Stay tuned to this space, where I’ll have another exciting announcement for New Yorkers in the next week or two. I’ve been a little quiet here over the last month as I work on balancing out my fiction-nonfiction output and integrate some fancy-schmancy professional stuff into my life, but I’ll be back more consistently soon. In the meantime, here’s a preview of “No Reply” (click here to jump straight to the full version):
Nathan Cole <nathanco97@gmail.com> Fri, Oct 13 at 10:23 PM
To: Svetlana <svetllama214@yahoo.com>
Dear Svetlana,
I’ve tried everything. Figured this’d be worth a shot. Don’t ask me how I found it.
After a week of unanswered messages, I figured I wouldn’t see you again. This, on its face, I could understand. I do understand. It’s a premature ending, but as you and I discussed, this had to end sometime. Now or later, it’s not so different in the long run, the sort of long run we knew. Somewhere inside I know I will, someday, accept it, that you and it will fade, become one great learning lesson, everything dissolving into the great puddle of shit I’ll force a smile and call a learning lesson for the rest of my life.
But there’s acceptance and there’s that other thing, the doubt, blasting me over and over, replaying our last conversation dozens, hundreds of times in my head. I’ve thought of every alternative, every path I could have wound our last conversation down by replacing a noun here, a word there, adjusting my tone at a critical moment, switching to the passive tense at a crucial juncture.

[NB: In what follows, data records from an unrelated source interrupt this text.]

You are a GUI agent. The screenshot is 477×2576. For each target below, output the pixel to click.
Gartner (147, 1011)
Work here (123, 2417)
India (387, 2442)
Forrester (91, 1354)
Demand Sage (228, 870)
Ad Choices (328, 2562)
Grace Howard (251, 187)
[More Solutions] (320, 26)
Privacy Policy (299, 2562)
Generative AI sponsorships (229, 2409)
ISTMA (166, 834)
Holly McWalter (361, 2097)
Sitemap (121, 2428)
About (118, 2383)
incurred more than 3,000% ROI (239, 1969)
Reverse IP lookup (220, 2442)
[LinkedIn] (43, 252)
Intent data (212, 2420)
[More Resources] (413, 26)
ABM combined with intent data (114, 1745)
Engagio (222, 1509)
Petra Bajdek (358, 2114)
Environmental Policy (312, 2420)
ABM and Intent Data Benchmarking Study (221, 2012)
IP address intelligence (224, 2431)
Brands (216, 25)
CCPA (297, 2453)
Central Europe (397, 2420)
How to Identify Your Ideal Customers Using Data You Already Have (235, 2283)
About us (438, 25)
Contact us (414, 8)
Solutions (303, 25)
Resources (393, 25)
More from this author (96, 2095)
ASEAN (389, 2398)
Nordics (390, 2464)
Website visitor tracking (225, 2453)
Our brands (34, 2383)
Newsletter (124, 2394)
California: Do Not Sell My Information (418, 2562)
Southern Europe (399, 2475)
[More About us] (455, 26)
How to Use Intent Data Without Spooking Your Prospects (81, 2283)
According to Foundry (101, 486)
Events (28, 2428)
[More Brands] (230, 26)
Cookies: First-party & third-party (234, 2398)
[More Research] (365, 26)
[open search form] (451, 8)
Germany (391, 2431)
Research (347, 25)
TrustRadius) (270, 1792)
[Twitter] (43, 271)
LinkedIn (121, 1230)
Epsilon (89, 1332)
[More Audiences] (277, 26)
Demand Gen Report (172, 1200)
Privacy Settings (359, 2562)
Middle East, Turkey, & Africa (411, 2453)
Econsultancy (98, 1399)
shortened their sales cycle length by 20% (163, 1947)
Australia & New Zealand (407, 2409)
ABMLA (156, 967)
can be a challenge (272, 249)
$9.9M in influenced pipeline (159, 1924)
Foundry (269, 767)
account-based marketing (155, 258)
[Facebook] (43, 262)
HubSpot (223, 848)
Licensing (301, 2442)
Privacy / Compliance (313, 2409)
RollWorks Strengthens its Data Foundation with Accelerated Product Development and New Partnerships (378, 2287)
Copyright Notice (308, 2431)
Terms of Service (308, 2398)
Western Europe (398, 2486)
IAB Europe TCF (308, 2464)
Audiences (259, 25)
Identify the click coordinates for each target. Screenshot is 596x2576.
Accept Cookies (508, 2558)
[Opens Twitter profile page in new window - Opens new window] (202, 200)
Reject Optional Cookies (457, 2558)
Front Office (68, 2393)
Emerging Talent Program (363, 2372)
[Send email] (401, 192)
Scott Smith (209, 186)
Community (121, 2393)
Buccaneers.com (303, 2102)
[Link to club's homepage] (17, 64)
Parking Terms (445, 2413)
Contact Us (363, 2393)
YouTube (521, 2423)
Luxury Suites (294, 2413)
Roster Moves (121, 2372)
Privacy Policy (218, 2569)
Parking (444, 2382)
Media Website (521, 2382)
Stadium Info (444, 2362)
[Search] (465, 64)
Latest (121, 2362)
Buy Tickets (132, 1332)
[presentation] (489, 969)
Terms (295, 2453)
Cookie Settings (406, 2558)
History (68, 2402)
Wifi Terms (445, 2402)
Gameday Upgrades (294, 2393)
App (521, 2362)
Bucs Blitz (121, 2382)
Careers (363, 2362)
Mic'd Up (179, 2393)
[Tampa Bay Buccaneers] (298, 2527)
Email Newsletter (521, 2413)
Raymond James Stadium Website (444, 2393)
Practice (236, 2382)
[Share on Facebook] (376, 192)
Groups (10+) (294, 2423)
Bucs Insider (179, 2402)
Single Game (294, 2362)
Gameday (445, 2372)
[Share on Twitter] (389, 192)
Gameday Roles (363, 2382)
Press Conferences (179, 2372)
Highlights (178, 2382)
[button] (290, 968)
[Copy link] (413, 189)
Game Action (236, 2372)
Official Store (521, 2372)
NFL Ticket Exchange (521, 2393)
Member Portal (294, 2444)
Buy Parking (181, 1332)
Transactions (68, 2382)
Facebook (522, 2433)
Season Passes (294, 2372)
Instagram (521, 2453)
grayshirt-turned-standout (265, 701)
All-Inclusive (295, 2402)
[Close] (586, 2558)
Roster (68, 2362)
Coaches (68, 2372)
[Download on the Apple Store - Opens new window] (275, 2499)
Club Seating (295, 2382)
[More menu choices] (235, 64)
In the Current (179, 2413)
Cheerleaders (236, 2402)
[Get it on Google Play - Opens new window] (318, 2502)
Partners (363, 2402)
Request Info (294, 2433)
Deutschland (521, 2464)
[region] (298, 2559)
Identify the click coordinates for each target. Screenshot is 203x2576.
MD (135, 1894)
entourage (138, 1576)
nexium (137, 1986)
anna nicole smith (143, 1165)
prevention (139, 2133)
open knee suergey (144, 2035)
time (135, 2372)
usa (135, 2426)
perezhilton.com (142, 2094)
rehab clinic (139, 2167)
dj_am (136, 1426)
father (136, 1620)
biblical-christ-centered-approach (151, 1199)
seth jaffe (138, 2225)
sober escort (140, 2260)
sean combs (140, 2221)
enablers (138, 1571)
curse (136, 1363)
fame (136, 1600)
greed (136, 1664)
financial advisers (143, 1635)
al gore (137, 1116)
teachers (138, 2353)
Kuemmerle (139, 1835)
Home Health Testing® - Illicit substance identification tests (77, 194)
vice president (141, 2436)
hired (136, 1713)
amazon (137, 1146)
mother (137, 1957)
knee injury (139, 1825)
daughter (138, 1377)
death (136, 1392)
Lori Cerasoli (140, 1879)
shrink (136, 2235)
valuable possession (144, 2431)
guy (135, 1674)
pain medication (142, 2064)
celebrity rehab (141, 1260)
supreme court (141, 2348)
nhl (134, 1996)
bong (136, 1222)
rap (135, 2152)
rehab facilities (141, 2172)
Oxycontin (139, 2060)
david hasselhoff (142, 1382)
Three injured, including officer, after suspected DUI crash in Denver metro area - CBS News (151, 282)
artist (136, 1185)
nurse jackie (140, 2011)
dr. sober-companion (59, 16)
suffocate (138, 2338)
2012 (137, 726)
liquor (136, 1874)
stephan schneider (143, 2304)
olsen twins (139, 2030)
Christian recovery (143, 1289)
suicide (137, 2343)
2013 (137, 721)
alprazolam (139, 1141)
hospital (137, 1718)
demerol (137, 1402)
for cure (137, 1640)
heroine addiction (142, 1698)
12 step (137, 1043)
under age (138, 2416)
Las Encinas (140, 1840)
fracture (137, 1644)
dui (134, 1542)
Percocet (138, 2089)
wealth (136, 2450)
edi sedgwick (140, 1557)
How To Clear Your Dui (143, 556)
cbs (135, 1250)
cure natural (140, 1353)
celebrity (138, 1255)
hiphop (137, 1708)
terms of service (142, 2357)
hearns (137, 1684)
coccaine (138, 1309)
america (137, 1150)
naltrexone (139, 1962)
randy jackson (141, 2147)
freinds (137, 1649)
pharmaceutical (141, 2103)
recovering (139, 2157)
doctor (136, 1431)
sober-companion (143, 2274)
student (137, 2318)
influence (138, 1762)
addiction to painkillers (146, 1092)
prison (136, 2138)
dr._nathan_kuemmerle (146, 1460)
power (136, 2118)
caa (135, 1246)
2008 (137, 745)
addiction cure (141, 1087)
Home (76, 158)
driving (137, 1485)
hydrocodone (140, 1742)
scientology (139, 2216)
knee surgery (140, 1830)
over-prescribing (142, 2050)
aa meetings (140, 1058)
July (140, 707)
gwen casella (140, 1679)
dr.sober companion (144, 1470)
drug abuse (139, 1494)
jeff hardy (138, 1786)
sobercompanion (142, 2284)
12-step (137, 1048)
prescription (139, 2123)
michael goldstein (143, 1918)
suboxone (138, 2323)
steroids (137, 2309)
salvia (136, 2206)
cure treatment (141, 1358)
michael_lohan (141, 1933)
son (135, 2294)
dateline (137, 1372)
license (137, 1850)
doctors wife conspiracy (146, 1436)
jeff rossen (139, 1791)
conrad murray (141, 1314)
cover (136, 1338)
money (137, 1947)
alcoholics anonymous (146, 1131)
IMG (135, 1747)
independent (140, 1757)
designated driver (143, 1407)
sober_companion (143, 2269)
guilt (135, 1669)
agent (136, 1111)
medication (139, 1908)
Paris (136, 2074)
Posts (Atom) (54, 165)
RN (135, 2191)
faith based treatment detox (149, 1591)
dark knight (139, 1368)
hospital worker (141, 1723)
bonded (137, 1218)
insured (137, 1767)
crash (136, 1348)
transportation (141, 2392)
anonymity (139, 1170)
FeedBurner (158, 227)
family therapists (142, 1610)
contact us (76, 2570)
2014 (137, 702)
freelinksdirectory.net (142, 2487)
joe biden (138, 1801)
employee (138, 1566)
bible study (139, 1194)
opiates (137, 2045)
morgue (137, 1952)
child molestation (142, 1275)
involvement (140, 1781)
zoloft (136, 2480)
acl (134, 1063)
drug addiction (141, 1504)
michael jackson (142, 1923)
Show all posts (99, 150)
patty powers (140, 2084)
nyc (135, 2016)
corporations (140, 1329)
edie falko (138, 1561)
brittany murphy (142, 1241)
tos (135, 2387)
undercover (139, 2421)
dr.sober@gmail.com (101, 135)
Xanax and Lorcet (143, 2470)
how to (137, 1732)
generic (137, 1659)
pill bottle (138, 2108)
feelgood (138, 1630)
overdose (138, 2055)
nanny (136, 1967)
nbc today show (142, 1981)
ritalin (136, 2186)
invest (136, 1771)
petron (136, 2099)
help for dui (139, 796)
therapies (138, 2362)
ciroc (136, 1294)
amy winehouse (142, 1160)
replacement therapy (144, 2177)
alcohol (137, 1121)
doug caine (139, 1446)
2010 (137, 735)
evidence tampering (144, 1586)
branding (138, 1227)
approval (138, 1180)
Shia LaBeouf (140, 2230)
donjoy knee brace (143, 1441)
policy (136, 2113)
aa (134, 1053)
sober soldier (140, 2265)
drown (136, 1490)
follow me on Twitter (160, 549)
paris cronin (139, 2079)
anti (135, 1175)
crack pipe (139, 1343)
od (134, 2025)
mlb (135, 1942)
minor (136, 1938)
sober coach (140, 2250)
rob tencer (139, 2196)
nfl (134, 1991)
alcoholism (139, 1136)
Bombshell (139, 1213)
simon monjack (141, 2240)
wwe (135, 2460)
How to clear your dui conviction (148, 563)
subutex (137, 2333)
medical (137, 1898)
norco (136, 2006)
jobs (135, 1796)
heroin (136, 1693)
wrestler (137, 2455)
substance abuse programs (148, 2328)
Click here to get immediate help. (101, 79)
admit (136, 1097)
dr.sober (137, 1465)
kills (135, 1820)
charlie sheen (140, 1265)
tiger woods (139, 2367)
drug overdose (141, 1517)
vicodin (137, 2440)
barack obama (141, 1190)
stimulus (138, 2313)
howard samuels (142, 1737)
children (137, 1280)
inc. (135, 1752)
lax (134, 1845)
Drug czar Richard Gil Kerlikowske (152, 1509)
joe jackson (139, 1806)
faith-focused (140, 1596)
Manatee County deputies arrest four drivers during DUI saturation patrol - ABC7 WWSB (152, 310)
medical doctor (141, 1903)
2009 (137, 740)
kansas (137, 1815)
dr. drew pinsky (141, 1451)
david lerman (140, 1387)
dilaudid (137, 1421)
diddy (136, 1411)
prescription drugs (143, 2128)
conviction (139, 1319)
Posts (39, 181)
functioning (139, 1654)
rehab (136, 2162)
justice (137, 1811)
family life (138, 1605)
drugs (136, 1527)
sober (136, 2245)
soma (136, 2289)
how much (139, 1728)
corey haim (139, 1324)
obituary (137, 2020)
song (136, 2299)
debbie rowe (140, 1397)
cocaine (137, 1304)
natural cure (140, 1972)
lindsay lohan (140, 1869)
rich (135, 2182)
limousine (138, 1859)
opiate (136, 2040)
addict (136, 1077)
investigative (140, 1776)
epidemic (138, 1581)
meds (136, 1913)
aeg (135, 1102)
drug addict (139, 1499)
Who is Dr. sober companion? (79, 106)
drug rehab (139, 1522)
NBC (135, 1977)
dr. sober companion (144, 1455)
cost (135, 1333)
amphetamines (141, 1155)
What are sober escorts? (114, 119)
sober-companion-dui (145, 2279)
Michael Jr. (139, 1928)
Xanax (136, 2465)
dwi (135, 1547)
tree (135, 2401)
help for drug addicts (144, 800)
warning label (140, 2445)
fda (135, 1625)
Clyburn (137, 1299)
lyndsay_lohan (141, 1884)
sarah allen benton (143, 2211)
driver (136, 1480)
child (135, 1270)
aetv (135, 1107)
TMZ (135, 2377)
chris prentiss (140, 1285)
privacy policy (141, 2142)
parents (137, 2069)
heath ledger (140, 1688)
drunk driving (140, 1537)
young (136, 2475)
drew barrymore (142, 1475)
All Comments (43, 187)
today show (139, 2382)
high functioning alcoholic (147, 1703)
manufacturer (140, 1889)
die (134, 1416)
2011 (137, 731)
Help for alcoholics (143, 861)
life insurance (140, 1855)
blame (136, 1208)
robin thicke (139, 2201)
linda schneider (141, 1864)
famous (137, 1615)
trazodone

That the outcome holds in each imagined scenario hasn’t stopped my ongoing search for a different destination. I hold onto the hope I’ll get there. I imagine the most crushing blow will come only later, when the fact of my finally having discovered the right formula will run into the truth that I found it too late, and, worse, that it was only in my own head, not out there where it counts. Where you’d have any chance of realizing I’d even tried to get it all back.
It must have been that talk. Right?
You make a decision and you take whatever you want with you when you walk away. I haven’t spoken with many people about you, but the few I have talk about debt. She owes you an explanation. She doesn’t owe you anything. Owing, not owing. Would our debt have ever been settled? Was our language insufficient? Did we not transcend?
Nate
Svetlana <svetllama214@yahoo.com> Sun, Oct 15 at 8:21 PM
To: Nathan Cole <nathanco97@gmail.com>
Dear Nate,
Last night, a mountain lion chased me through the streets of the city. I never actually saw it until the very end, but I knew it was there, and I knew I had to get away. I sensed it, in the beginning, near the train station. I don’t remember how. I only began to run.
I sprinted in every which direction, surprising myself with the turns I took, the routes I followed. I tried outwitting the mountain lion, and I felt the best way to do it was to outsmart myself. Complicating the whole effort was that while I sprinted for basically as long as I wanted (I impressed myself with my stamina) my feet never quite made as much traction with the ground as I would have liked. I would say it was like trying to run on ice, but that wasn’t quite it. It was as if every street, park, and lot I ran through was covered in loose, invisible gravel. Of course, there was no gravel anywhere. Each surface was perfectly normal, but my soles kept slipping, surprised air kicking up behind me with each dubious tread. Anyways, even if I’d had a good grip, I knew, the whole time, that no matter what I did the mountain lion would find me. I continued to run.